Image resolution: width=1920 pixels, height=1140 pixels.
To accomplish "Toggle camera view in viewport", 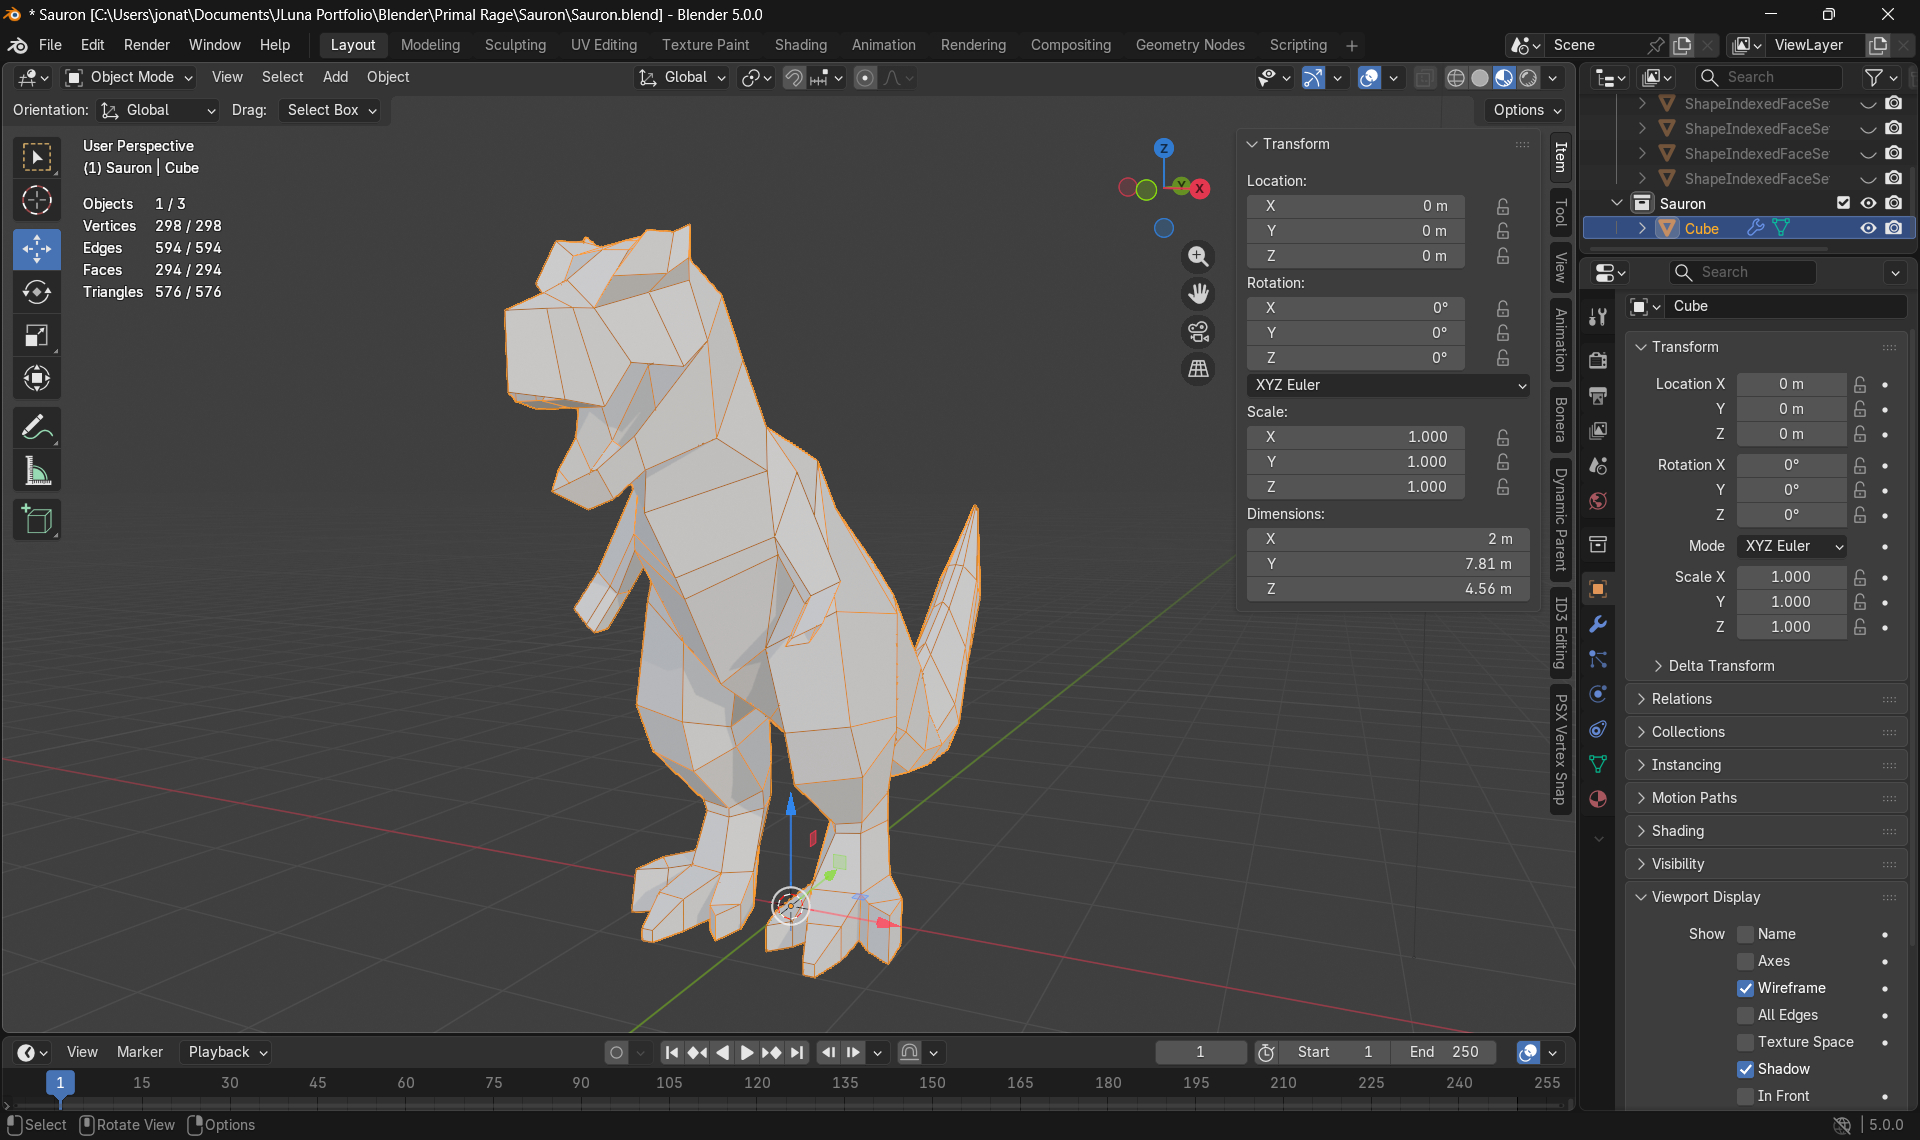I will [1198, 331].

---

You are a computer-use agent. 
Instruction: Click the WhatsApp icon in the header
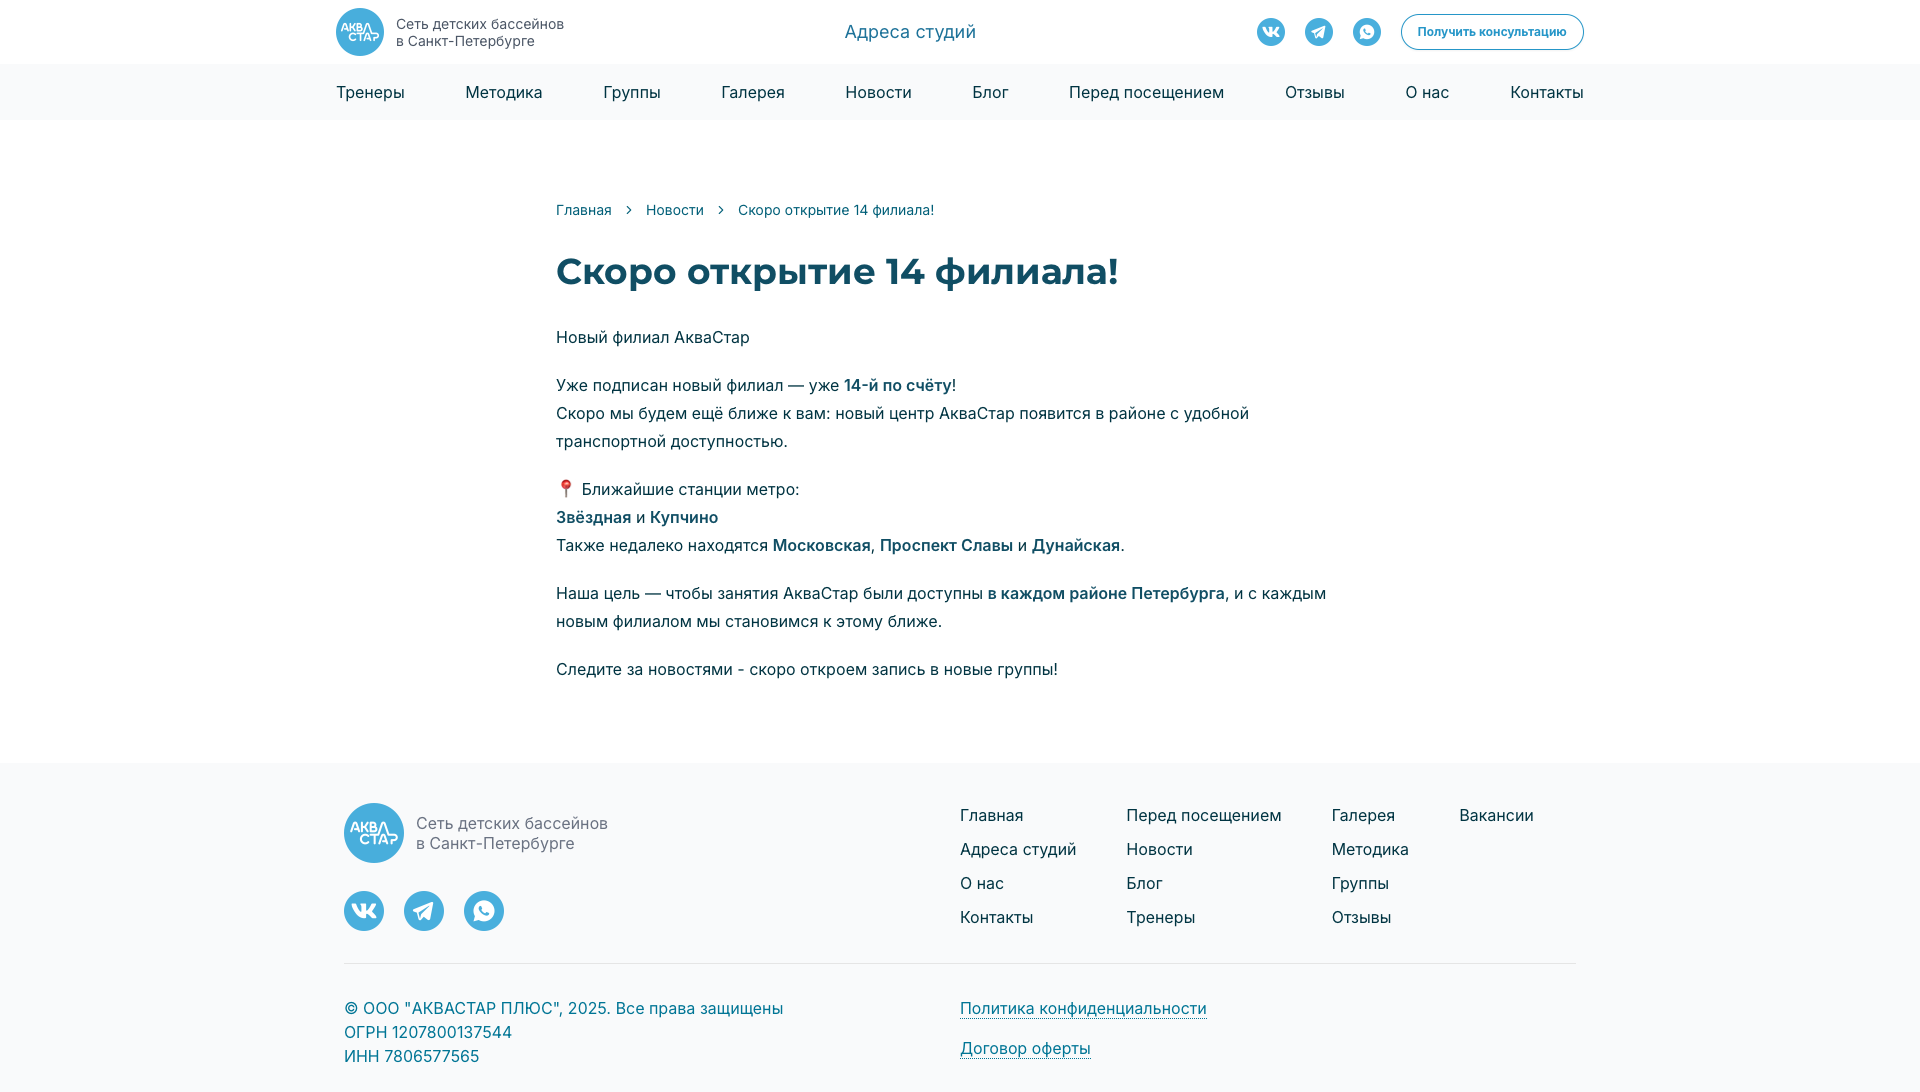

==

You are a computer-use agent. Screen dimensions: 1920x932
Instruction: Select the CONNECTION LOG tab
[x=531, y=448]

- _PROBLEM_
Apply a filter for "computer" to the data above, then copy each line that matches.

- _OUTPUT FOR THIS EXERCISE_
You are a computer-use agent. 
You are a computer-use agent. Screen dimensions: 1920x932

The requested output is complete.